I almost drove myself crazy last week but one thing that calmed me down was this: I know that I have given my life to the Lord and that He will do whatever He wills with me. If He wants me to be a priest, then so be it. Or if He wants me to be a teacher of some sort, then so be it! I did not get here in a week and I will not leave that fast either. This will take a lot of time to discern and what better place to discern this than the seminary.
Monday, February 7, 2011
Being a college 1 seminarian, we do not have a specific Pastoral obligation other than informally being there for our fellow brothers on the hilltop. This last Friday, we took part in an immersion program set up for us in Portland. No one told us anything about what we were going to experience because it’s worth the mystery and anticipation. I won’t get into everything we did but I will tell you that our time in Portland was to be with our homeless brothers and sisters and to learn about mental illness and its place in today’s society. At first, I felt very uncomfortable with the whole situation. I have had past experiences with the homeless but I did not know how to approach them or what to say; I didn’t know how to help them.

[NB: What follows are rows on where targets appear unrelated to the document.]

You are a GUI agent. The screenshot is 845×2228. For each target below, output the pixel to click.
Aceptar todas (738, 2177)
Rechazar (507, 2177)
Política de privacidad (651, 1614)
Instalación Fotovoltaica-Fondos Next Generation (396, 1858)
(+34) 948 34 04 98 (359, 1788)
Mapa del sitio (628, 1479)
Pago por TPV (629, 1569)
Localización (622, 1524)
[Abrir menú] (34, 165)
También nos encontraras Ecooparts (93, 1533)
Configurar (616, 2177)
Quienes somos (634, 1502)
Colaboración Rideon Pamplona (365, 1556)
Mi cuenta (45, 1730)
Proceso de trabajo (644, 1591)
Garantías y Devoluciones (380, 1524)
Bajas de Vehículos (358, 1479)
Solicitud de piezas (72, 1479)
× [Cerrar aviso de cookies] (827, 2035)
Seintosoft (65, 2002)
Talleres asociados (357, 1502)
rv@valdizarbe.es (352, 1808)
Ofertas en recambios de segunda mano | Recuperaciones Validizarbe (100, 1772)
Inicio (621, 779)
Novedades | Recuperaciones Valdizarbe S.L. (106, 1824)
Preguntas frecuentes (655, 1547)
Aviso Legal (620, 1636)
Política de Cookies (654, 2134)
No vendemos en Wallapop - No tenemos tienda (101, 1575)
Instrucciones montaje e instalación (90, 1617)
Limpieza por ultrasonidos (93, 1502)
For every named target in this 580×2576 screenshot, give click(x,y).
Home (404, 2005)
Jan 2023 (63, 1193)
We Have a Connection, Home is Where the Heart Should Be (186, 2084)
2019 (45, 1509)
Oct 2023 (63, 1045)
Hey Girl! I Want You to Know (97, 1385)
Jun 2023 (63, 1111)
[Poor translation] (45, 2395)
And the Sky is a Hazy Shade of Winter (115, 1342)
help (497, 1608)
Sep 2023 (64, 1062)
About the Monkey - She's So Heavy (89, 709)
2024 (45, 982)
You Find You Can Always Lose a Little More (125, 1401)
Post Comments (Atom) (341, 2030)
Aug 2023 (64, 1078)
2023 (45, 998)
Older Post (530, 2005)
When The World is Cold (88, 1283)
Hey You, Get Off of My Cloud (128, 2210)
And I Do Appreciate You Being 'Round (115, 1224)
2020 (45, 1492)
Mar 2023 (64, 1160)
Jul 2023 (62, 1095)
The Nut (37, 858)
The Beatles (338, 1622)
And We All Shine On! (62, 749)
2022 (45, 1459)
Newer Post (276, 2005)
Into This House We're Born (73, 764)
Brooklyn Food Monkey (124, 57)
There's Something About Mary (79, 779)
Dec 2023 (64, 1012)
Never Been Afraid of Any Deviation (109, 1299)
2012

I could only sit there and feel helpless. Then after we distributed clothing to them, we sat around and talked with everyone who stayed for a warm meal. This is when I first started to figure it out, it’s not about helping them, but rather, it’s simply about listening to them and being compassionate.
Moving up in “the real world” has broken away some of my compassion that I once had. Because of my own personal drive to move up and to be successful, I lost sight of the little things that mean so much. Don’t get me wrong, I know (hubris-ly) that I am a pretty nice guy, however I did notice that in a way, I started to become desensitized by our culture and I started to see personal gain as commonplace.
This reflection prepared me and gave me the right state of mind that allowed me to refocus on what was important in order to go through with the last part of the night. I was assigned to stand outside and greet everyone as they came in to take part of the soup kitchen event. After all the food was served, I was asked to just chat with everyone/anyone. I learned to see them as a community of people who are just like me, but just caught a few snags along their path in life. It must be even tougher for them to get back on their feet because the way our society treats them. Not being able to use a public restroom as a quick example. Most homeless people have some sort of mental illness that they did not choose and cannot just turn off. And yet they were so happy and thankful for everything that was given to them and I at times complain about the food we get here on the hilltop… It was a real life-changing moment for me. Thanks be to God for allowing me to go through this.